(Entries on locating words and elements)
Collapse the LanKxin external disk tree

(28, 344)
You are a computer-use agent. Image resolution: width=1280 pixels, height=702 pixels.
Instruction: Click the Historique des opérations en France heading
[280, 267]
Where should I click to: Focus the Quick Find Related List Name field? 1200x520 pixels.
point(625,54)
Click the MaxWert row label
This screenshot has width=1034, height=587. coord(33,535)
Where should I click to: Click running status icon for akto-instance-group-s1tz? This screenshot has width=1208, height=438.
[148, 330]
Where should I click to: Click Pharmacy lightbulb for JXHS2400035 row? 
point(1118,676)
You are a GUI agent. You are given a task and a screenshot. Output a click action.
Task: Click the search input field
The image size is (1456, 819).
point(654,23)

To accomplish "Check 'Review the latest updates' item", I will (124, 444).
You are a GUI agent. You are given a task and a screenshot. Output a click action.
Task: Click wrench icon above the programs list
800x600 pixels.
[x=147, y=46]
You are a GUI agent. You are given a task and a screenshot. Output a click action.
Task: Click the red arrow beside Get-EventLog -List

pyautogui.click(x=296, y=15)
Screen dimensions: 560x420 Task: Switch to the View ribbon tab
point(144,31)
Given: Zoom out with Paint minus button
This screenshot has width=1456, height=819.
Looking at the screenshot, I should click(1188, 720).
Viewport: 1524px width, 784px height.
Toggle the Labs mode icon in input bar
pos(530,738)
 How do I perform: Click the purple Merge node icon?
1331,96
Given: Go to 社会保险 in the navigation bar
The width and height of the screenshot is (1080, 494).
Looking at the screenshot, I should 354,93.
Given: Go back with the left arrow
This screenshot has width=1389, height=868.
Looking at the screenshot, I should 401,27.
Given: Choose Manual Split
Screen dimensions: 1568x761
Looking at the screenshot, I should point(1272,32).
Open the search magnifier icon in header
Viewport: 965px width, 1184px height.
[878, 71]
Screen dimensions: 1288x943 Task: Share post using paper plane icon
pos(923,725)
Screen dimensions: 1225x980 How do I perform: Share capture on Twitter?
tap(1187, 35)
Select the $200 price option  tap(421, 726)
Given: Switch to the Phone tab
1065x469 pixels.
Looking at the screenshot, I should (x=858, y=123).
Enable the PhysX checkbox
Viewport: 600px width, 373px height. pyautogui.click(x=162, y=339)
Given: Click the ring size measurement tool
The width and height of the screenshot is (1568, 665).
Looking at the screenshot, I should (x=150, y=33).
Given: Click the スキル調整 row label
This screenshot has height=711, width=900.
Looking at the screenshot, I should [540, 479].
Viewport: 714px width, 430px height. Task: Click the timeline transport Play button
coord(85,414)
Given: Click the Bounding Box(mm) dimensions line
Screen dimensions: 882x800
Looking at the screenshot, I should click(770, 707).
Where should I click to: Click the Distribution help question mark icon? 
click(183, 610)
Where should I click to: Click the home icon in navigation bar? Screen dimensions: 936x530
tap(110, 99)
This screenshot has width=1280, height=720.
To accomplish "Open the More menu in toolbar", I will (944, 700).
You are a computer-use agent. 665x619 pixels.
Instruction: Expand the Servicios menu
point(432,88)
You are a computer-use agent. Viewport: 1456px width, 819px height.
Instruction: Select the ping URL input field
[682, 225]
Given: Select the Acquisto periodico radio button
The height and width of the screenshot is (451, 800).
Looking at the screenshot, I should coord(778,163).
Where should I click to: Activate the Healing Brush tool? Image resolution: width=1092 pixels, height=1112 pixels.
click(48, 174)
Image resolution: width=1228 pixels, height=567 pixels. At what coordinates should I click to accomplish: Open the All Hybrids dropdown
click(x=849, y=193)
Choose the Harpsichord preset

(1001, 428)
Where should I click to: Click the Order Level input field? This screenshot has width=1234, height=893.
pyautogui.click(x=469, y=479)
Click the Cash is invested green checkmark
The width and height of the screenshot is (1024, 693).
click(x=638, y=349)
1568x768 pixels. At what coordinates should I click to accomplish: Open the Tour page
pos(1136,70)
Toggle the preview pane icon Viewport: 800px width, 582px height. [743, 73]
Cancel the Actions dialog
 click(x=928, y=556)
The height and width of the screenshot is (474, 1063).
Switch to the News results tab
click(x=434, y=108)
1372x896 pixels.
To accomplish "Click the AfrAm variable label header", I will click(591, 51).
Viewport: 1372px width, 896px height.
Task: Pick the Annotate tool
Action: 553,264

**Exercise requirements:**
Rewrite all of the records above, changing each occurrence of "Screen dimensions:" to "Screen size:" and leaving everything else unchanged.

**Full output:**
Collapse the LanKxin external disk tree

(28, 344)
You are a computer-use agent. Image resolution: width=1280 pixels, height=702 pixels.
Instruction: Click the Historique des opérations en France heading
[280, 267]
Where should I click to: Focus the Quick Find Related List Name field? 1200x520 pixels.
point(625,54)
Click the MaxWert row label
This screenshot has width=1034, height=587. coord(33,535)
Where should I click to: Click running status icon for akto-instance-group-s1tz? This screenshot has width=1208, height=438.
[148, 330]
Where should I click to: Click Pharmacy lightbulb for JXHS2400035 row? 
point(1118,676)
You are a GUI agent. You are given a task and a screenshot. Output a click action.
Task: Click the search input field
The image size is (1456, 819).
point(654,23)

To accomplish "Check 'Review the latest updates' item", I will (124, 444).
You are a GUI agent. You are given a task and a screenshot. Output a click action.
Task: Click wrench icon above the programs list
800x600 pixels.
[x=147, y=46]
You are a GUI agent. You are given a task and a screenshot. Output a click action.
Task: Click the red arrow beside Get-EventLog -List

pyautogui.click(x=296, y=15)
Screen size: 560x420 Task: Switch to the View ribbon tab
point(144,31)
Given: Zoom out with Paint minus button
This screenshot has width=1456, height=819.
Looking at the screenshot, I should click(1188, 720).
Viewport: 1524px width, 784px height.
Toggle the Labs mode icon in input bar
pos(530,738)
 How do I perform: Click the purple Merge node icon?
1331,96
Given: Go to 社会保险 in the navigation bar
The width and height of the screenshot is (1080, 494).
Looking at the screenshot, I should 354,93.
Given: Go back with the left arrow
This screenshot has width=1389, height=868.
Looking at the screenshot, I should 401,27.
Given: Choose Manual Split
Screen size: 1568x761
Looking at the screenshot, I should point(1272,32).
Open the search magnifier icon in header
Viewport: 965px width, 1184px height.
[878, 71]
Screen size: 1288x943 Task: Share post using paper plane icon
pos(923,725)
Screen size: 1225x980 How do I perform: Share capture on Twitter?
tap(1187, 35)
Select the $200 price option  tap(421, 726)
Given: Switch to the Phone tab
1065x469 pixels.
Looking at the screenshot, I should (x=858, y=123).
Enable the PhysX checkbox
Viewport: 600px width, 373px height. pyautogui.click(x=162, y=339)
Given: Click the ring size measurement tool
The width and height of the screenshot is (1568, 665).
Looking at the screenshot, I should (x=150, y=33).
Given: Click the スキル調整 row label
This screenshot has height=711, width=900.
Looking at the screenshot, I should [540, 479].
Viewport: 714px width, 430px height. Task: Click the timeline transport Play button
coord(85,414)
Given: Click the Bounding Box(mm) dimensions line
Screen size: 882x800
Looking at the screenshot, I should click(770, 707).
Where should I click to: Click the Distribution help question mark icon? 
click(183, 610)
Where should I click to: Click the home icon in navigation bar? Screen size: 936x530
tap(110, 99)
This screenshot has width=1280, height=720.
To accomplish "Open the More menu in toolbar", I will (944, 700).
You are a computer-use agent. 665x619 pixels.
Instruction: Expand the Servicios menu
point(432,88)
You are a computer-use agent. Viewport: 1456px width, 819px height.
Instruction: Select the ping URL input field
[682, 225]
Given: Select the Acquisto periodico radio button
The height and width of the screenshot is (451, 800).
Looking at the screenshot, I should coord(778,163).
Where should I click to: Activate the Healing Brush tool? Image resolution: width=1092 pixels, height=1112 pixels.
click(48, 174)
Image resolution: width=1228 pixels, height=567 pixels. At what coordinates should I click to accomplish: Open the All Hybrids dropdown
click(x=849, y=193)
Choose the Harpsichord preset

(1001, 428)
Where should I click to: Click the Order Level input field? This screenshot has width=1234, height=893.
pyautogui.click(x=469, y=479)
Click the Cash is invested green checkmark
The width and height of the screenshot is (1024, 693).
click(x=638, y=349)
1568x768 pixels. At what coordinates should I click to accomplish: Open the Tour page
pos(1136,70)
Toggle the preview pane icon Viewport: 800px width, 582px height. [743, 73]
Cancel the Actions dialog
 click(x=928, y=556)
The height and width of the screenshot is (474, 1063).
Switch to the News results tab
click(x=434, y=108)
1372x896 pixels.
To accomplish "Click the AfrAm variable label header", I will click(591, 51).
Viewport: 1372px width, 896px height.
Task: Pick the Annotate tool
Action: 553,264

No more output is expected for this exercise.